パティシエ
講義が終わって教室から出ていこうとするクラリス君のところへ
同級生の女の子トート・ヤンソンちゃんが走ってきて『ねぇ今日ヒマ?』と声をかけてきました
『暇だけど…どうしたのさ?』
『えへへ♪あのねー!あたしについてきてほしいの♪』
トートちゃんはそう言って一目散に走りだし、クラリス君は気になって後を追いかけてみる事にしました

『クラリス何してるの~!はやくはやくぅ♪』
『待って!一体どこ行くのさ!!』
ゴム長靴を履いた足で雪道を走っていくトートちゃんに、クラリス君はひーひー言いながら頑張ってついていきます
走った末二人が辿りついたのは町はずれにある小さなパン屋さんでした

『ここあたしのお気に入りの店なの♪
いつもパパやママと、ここでシュネーバル買いにきてるの♪』
お菓子のあま~い匂いに思わずヨダレをたらすトートちゃんですが、クラリス君は走りすぎてヘトヘトでそれどころじゃありません。そこへコック帽をかぶったケモノ耳の少年「ミーシャ」がやってきました
※シュネーバル。雪玉のような、サクサク食感が特徴の丸いクッキー状のお菓子。トートの大好物だそうです

『ヘイヘイヘーイ!ミス・ヤンソンじゃないか
丁度よかった!どれもこれも焼いたばっかりで香ばしいぜぃ☆』
ミーシャ君は焼きたてのパンを手に持ち、陽気なステップを踏みながら二人に近づいてきました
それを見たクラリス君は起き上がって不思議そうな顔して彼にたずねます
『ミーシャ!そんな事して大丈夫?
たしか子供がアルバイトするのは禁止されているはずだけど…』
同級生が校則違反をしているのではと心配するクラリス君にトートちゃんは『あのね』と説明しました
『ミーシャはおカネはもらってないの。

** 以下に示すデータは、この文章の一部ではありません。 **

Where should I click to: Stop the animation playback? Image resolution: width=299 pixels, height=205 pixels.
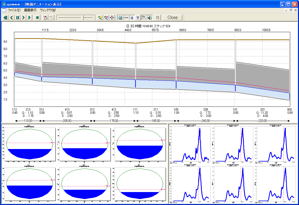pyautogui.click(x=37, y=18)
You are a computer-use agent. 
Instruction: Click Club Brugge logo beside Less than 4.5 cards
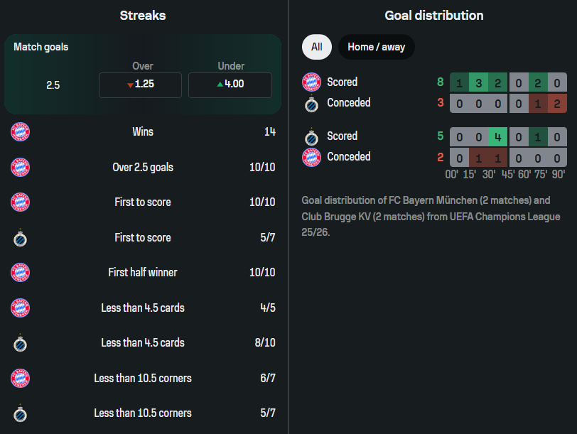tap(21, 343)
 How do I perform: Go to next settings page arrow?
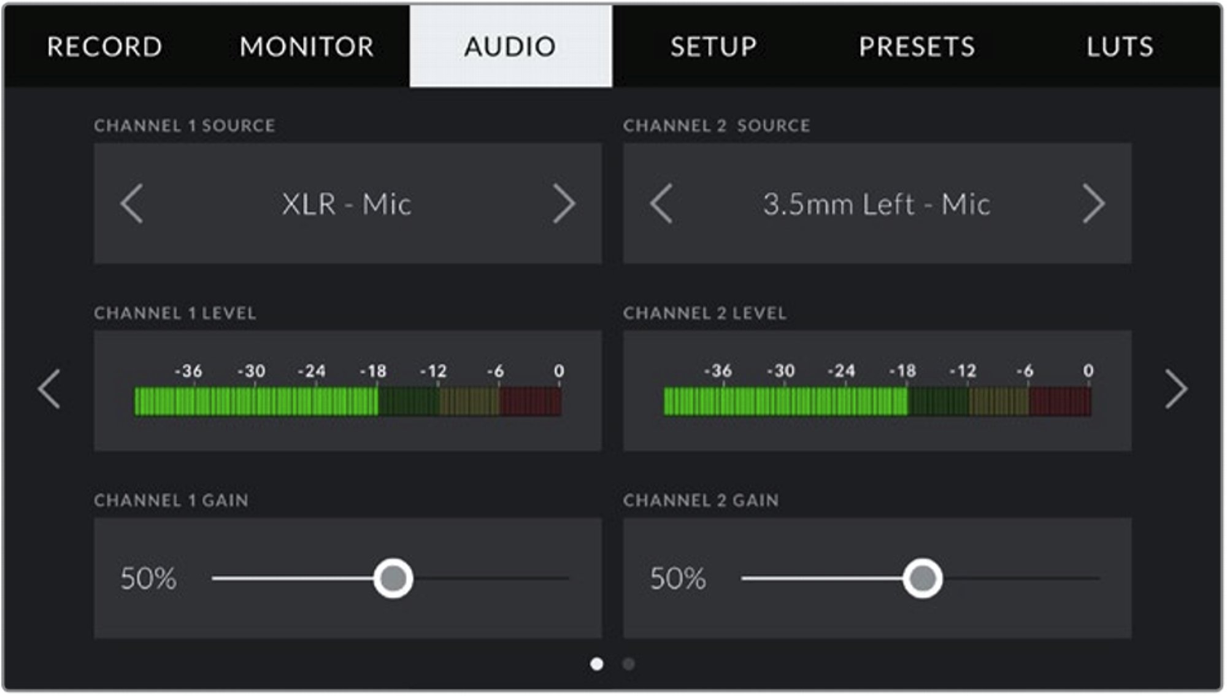(x=1176, y=389)
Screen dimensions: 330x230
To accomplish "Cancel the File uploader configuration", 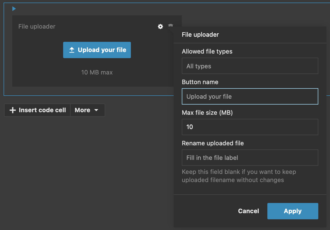I will coord(248,211).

ただお店の手伝いしてるだけなの
大きくなったらパティシエになるのがユメなんだってさ♪』
『その通りだぜぃ☆』と得意げにピースするミーシャ君。
いつもパンを買いにきてくれる常連のトートちゃんに彼は店長からのサービスだと言ってトマトサンドを分けてくれました
『えへへ♪サービスされちゃったの
さっそくクラリスのおうちへいって食べちゃうのっ♪』

大好きなクラリス君と一緒にいるのがよっぽど楽しいのかテンション高めなトートちゃん
クラリス君は『(なんで僕の家!?)』と思いつつも特に断る理由も無いので、彼女を自分の家に招くことにしました

『んっまぁ~い♪クラリスの部屋で食べるシュネーバルは
いつもよりいちだんと美味しいの♪』
自分の部屋で嬉しそうにお菓子を頬張るトートちゃん。その姿があまりにも愛くるしいので、
クラリスは『(え?どこで食べようが同じ味だと思うけど…)』と言いたくなるのをぐっと我慢したそうです
–本好きの少年クラリス(6)のコメント–

最近あまり学校に来ないなと思ったら店でお手伝いしてたんだね。で、将来の夢がパティシエなんだってさ。男の子なのに可愛らしい夢だよね。

『絶好調さ!!オイラは天才だから心配ないぜぃ☆』って自信たっぷりにいわれたよ
本当に…大丈夫かな?なんか僕すっっごく不安なんだけど…杞憂、だよね……恐らく…たぶん……

靴下履かないと足寒くない?ってきいたら案の定『あたし寒いの大好きなの♪』だって。